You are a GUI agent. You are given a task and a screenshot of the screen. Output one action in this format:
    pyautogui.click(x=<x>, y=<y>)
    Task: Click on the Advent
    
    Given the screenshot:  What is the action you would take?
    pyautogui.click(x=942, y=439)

==

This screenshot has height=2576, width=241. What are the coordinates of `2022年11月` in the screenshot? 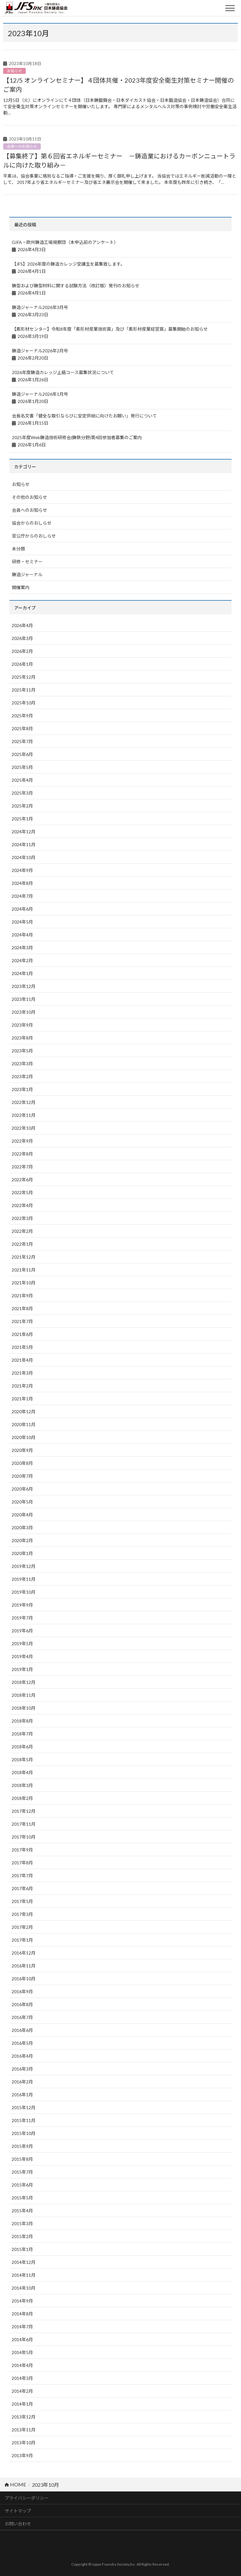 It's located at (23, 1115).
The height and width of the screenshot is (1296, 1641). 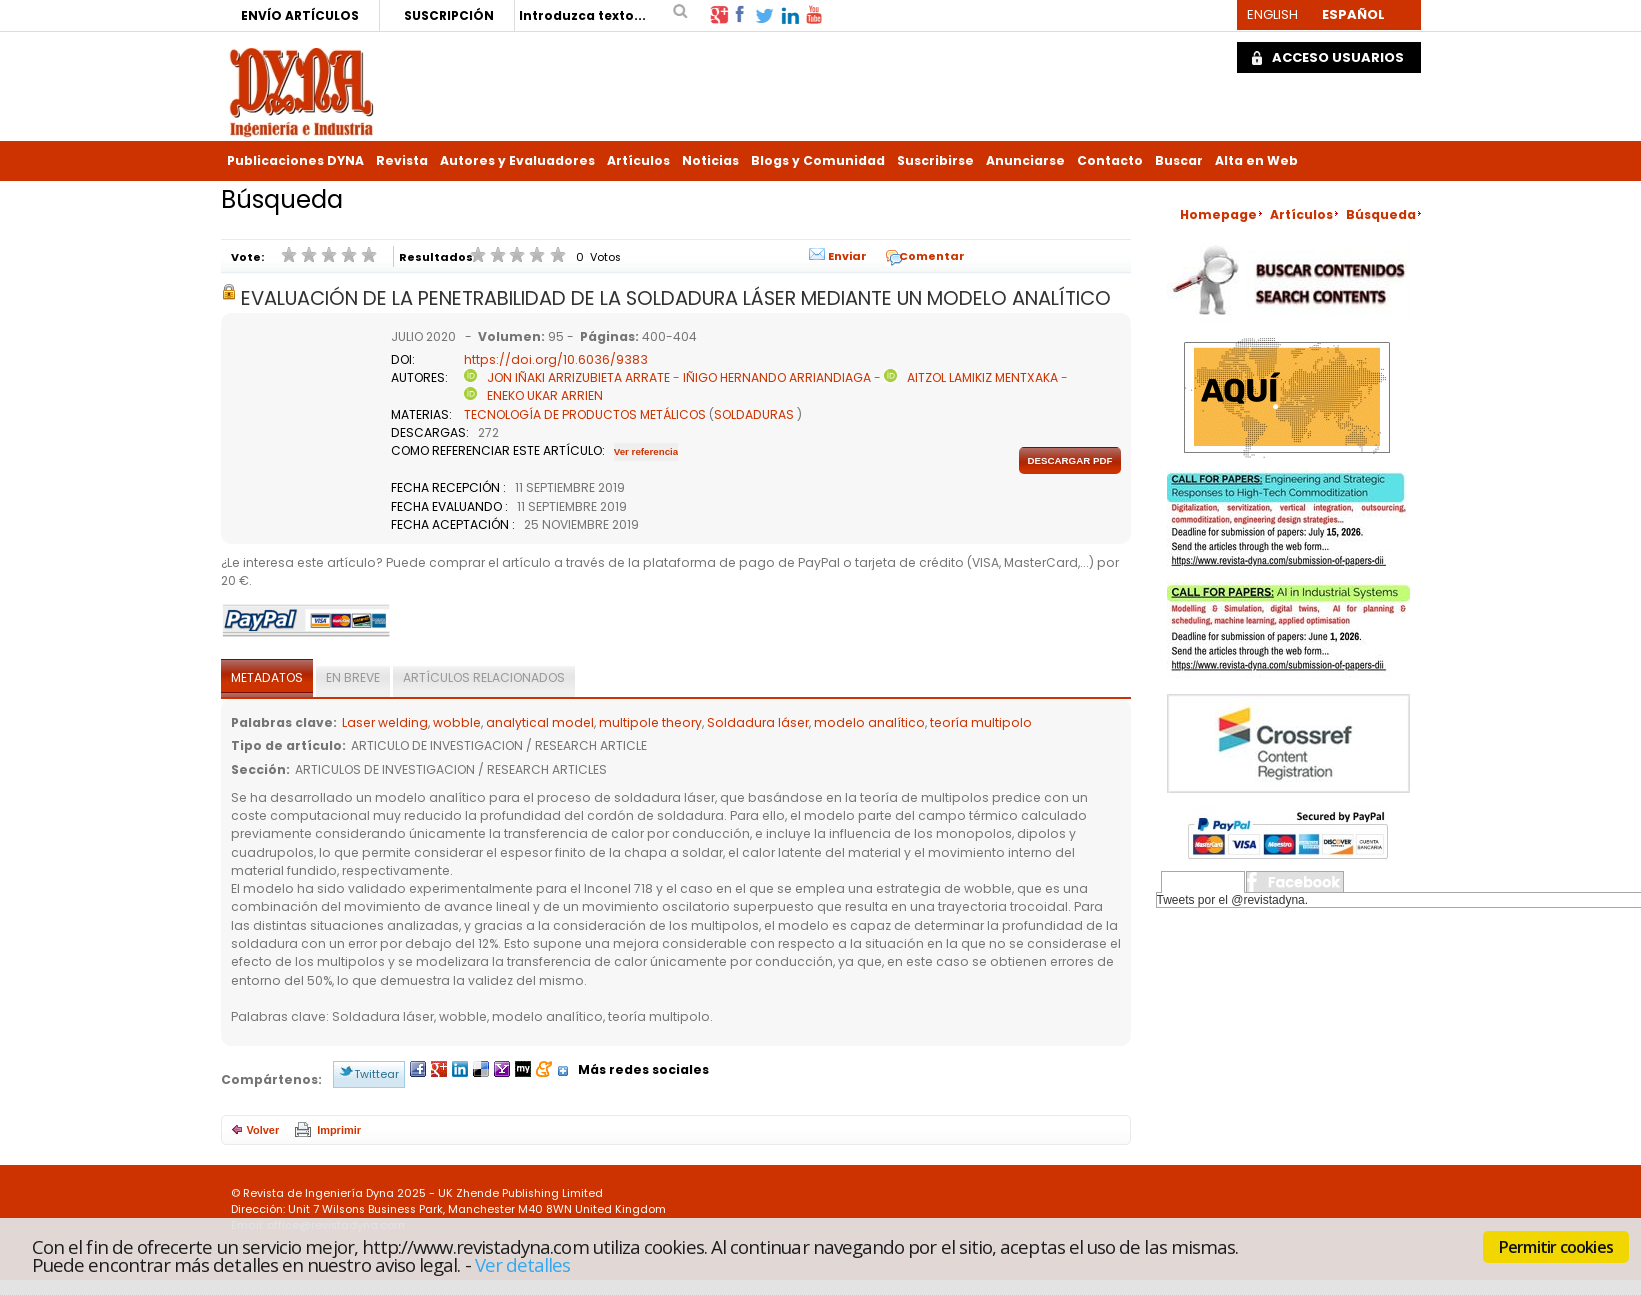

Given request:
Copy verbatim the lines of the listing from the one containing "You are a GUI" through the one containing "pyautogui.click(x=942, y=439)", inclusive.

Result of this task:
You are a GUI agent. You are given a task and a screenshot of the screen. Output one action in this format:
    pyautogui.click(x=<x>, y=<y>)
    Task: Click on the Advent
    
    Given the screenshot:  What is the action you would take?
    pyautogui.click(x=942, y=439)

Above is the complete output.